Neulich sass ich gemütlich und mit dem nötigen Sicherheitsabstand im Zug. Da reisst doch der Typ im Viererabteil nebenan einfach seinen Mund auf und … gähnt. So kam, was kommen musste: ein Gähn-Marathon. Ich erwischte ihn beim Gähnen und tat das Gleiche. Er sah wiederum mich und tat es noch mal. Und so weiter … Nach 10 unglaublich langen Minuten konnte ich dann endlich aus dem Zug aussteigen – thank god.
Aber wie konnte mein Körper durch das Verhalten eines anderen so stark beeinflusst werden? Ist ja schon irgendwie beängstigend, wie schnell man die Kontrolle über die eigenen Gesichtsmuskeln verliert.
Wir fühlen (und gähnen) mit, wenn andere fühlen (und gähnen)
Tatsächlich gibt es eine logische Erklärung für die ansteckende Wirkung: das Resonanzphänomen. Dieses wird von Nervenzellen ausgelöst, den sogenannten Spiegelneuronen. Sie bilden die Grundlage für unsere Intuition und Empathie. Wenn wir bei anderen Menschen eine Emotion wahrnehmen, werden diese Zellen aktiviert und verklickern uns einen Gefühlszustand. So können wir die Gefühle anderer widerspiegeln. Deshalb lächeln, weinen und gähnen wir, wenn andere dasselbe tun.
Sobald wir also jemanden beobachten, der ähnliche Verhaltensmuster wie wir aufzeigt, sind unsere Spiegelneuronen im Einsatz. Man reitet wortwörtlich auf einer Wellenlänge und entwickelt dem anderen gegenüber Sympathie. Deshalb gähnen Menschen mit einem starken Mitgefühl auch häufiger.

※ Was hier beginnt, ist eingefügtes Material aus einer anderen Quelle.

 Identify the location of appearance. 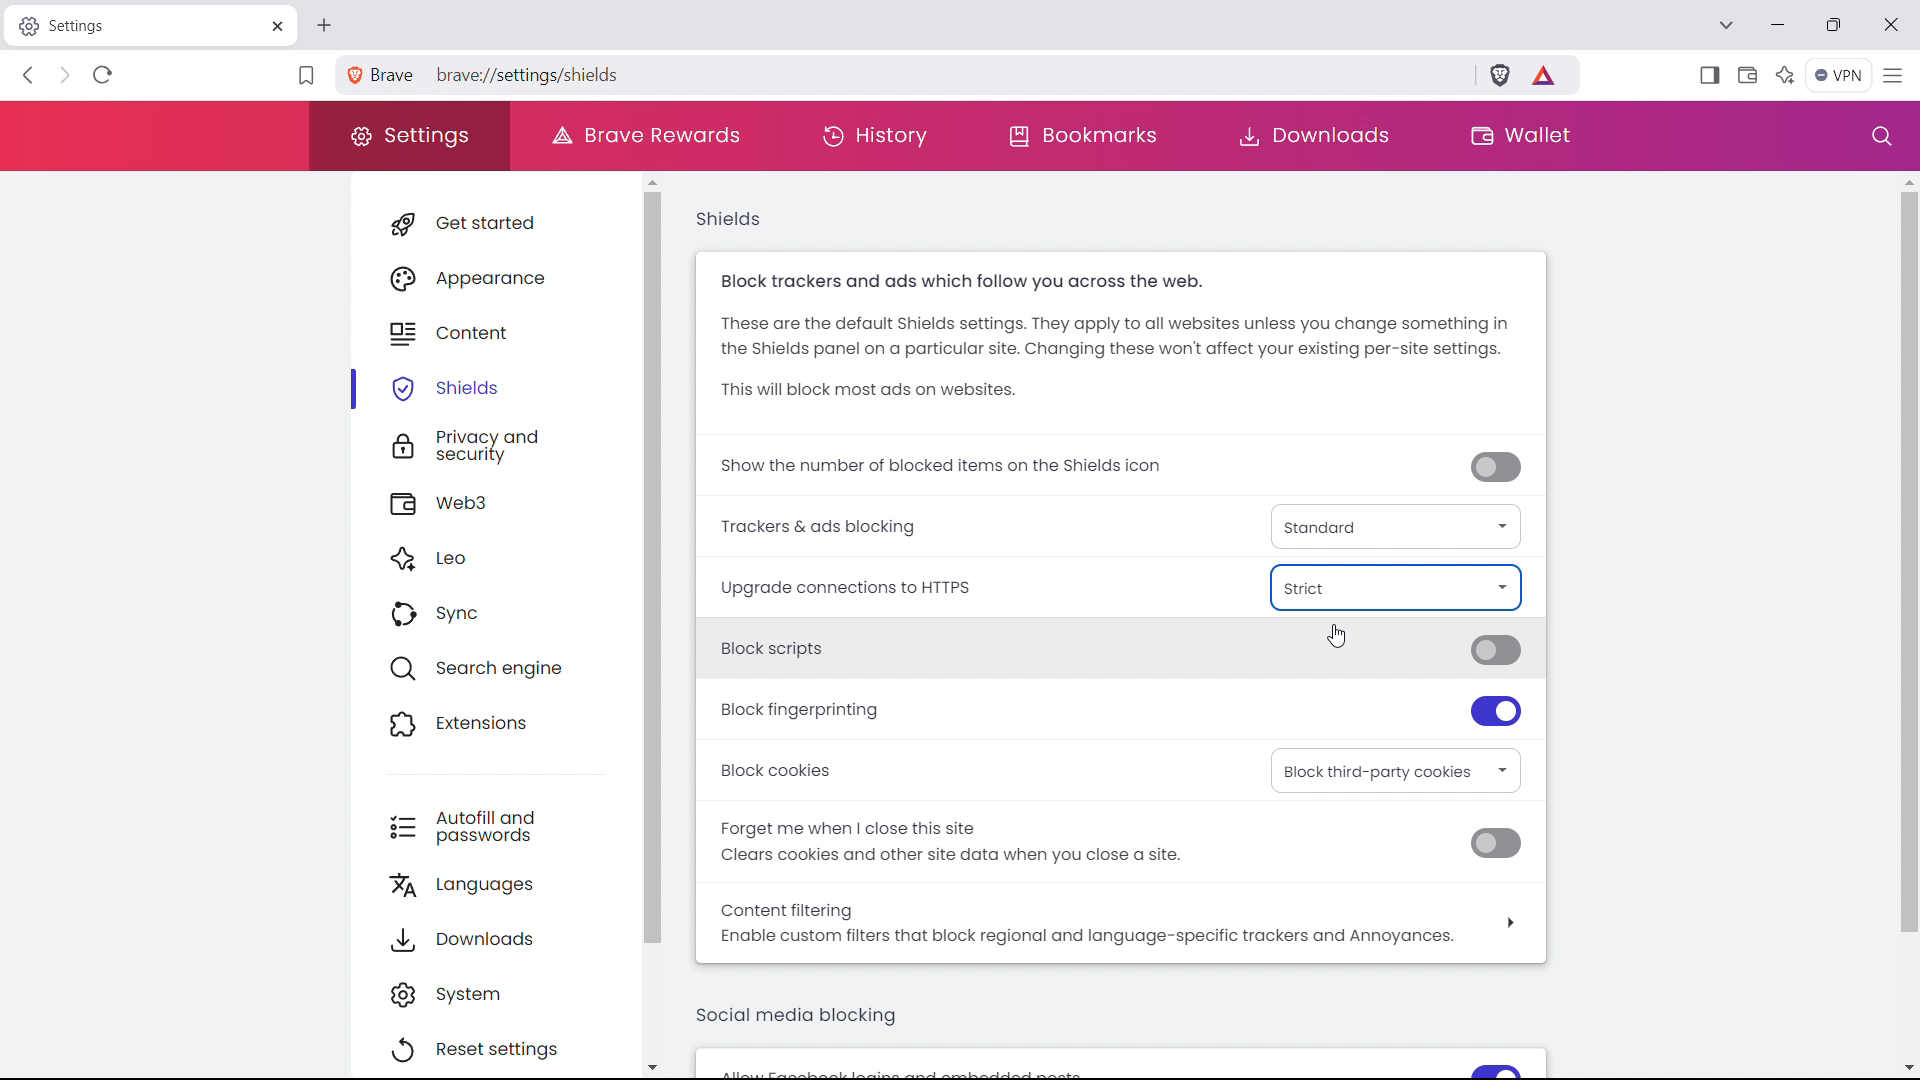
(507, 275).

Vom Mensch zum Tier zum Mensch
Ob meine Zugbegegnung deshalb ein kleiner, von Sympathie getragener Flirt war? Wohl eher nicht. Das Resonanzphänomen ist nämlich bei den meisten Lebewesen angeboren. Deshalb kann man sich auch bei gähnenden Tieren anstecken – nicht sehr sexy, aber niedlich. Wird euer Hund also angegähnt, gähnt er ziemlich sicher zurück und beweist damit einmal mehr sein Einfühlungsvermögen.
Das Gähnen kann also einen sozialen Nutzen haben. Schliesslich muss ich wohl oder übel zugeben: Der Zug-Typ war zwar nicht so meins, aber mir durch den gemeinsam bezwungenen Gähn-Marathon durchaus nicht unsympathisch. Da es ihm wahrscheinlich genauso unangenehm war wie mir, hatte wir kurz eine gewisse Connection – und so rutschte mir beim Aussteigen sogar ein Lächeln von den Lippen. Dass man künftig zur Anmache den Mund aufreisst, will ich mir dennoch nicht vorstellen. Da gähne ich dann doch lieber meine Katze an.